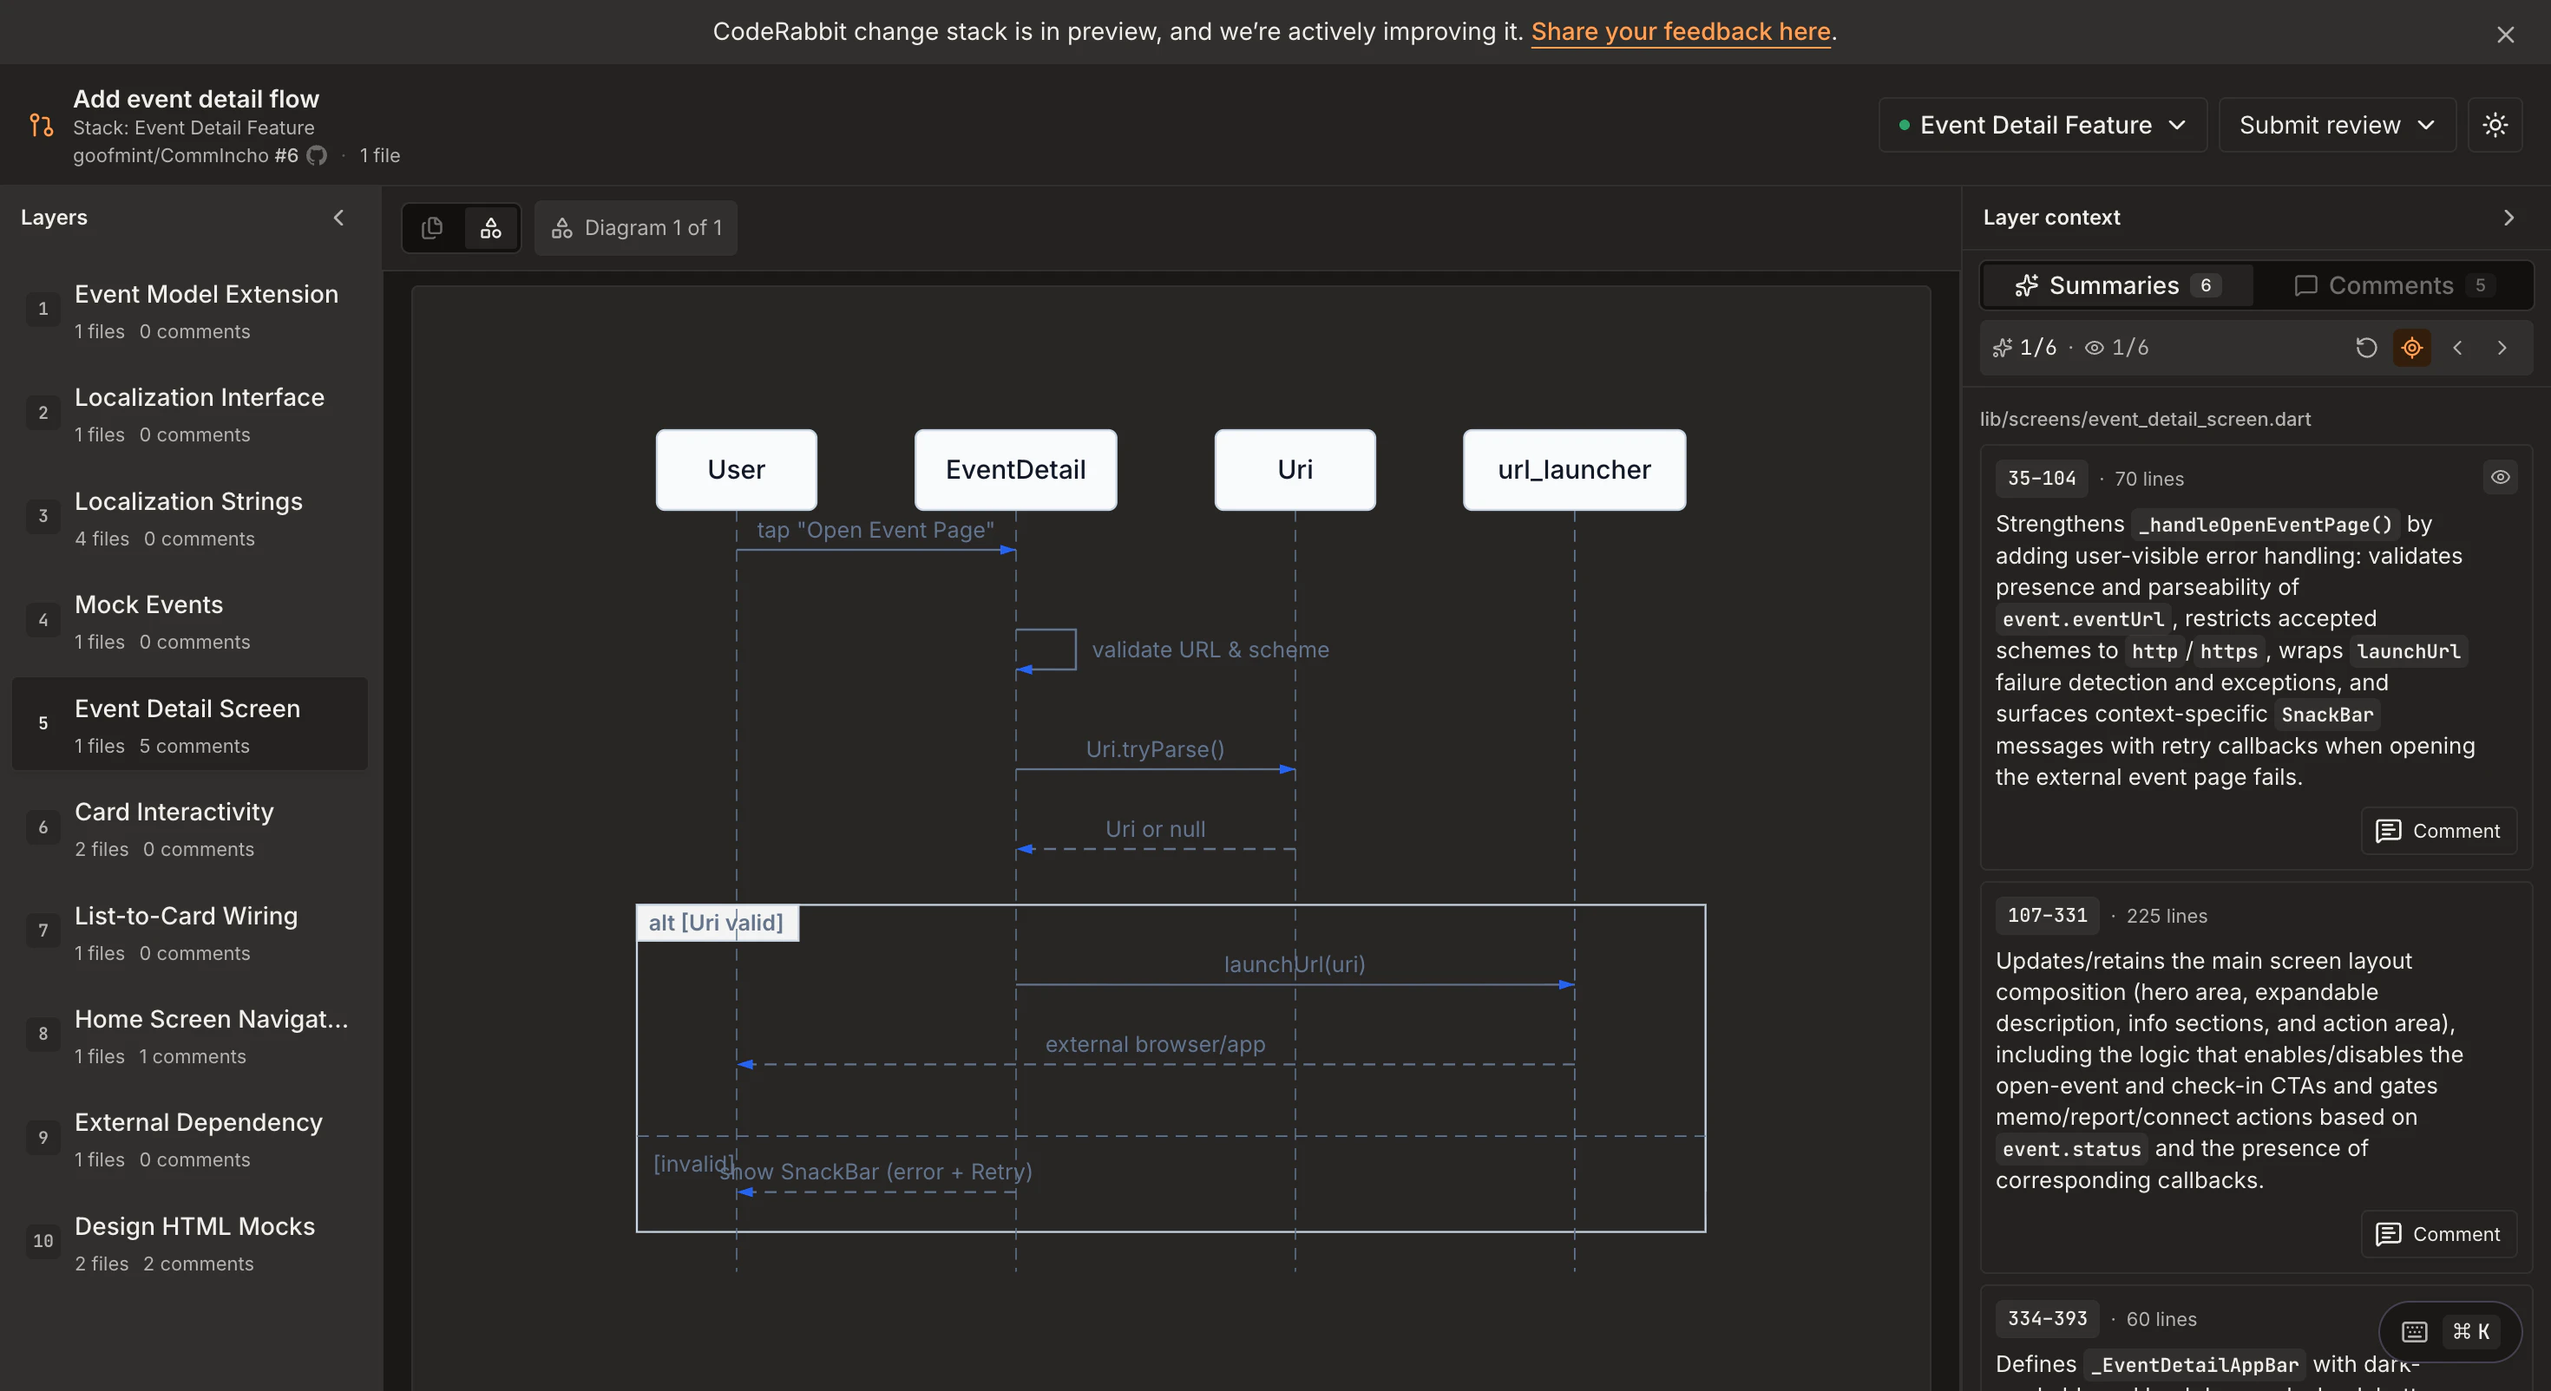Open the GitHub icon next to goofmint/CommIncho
****************************************
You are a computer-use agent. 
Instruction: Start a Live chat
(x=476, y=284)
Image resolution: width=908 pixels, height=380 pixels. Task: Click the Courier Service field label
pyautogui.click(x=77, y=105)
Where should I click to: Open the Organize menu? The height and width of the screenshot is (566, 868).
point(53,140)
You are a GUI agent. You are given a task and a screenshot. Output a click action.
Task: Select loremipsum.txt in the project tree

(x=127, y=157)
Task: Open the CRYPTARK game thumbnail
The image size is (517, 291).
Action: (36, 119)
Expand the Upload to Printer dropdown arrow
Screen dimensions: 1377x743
****************************************
**What to do**: What lines above contain the word "agent"? Please copy each one.

**Completed task**:
You are a computer-use agent. 
You are a GUI agent. You are given a task and a screenshot. Output a click action.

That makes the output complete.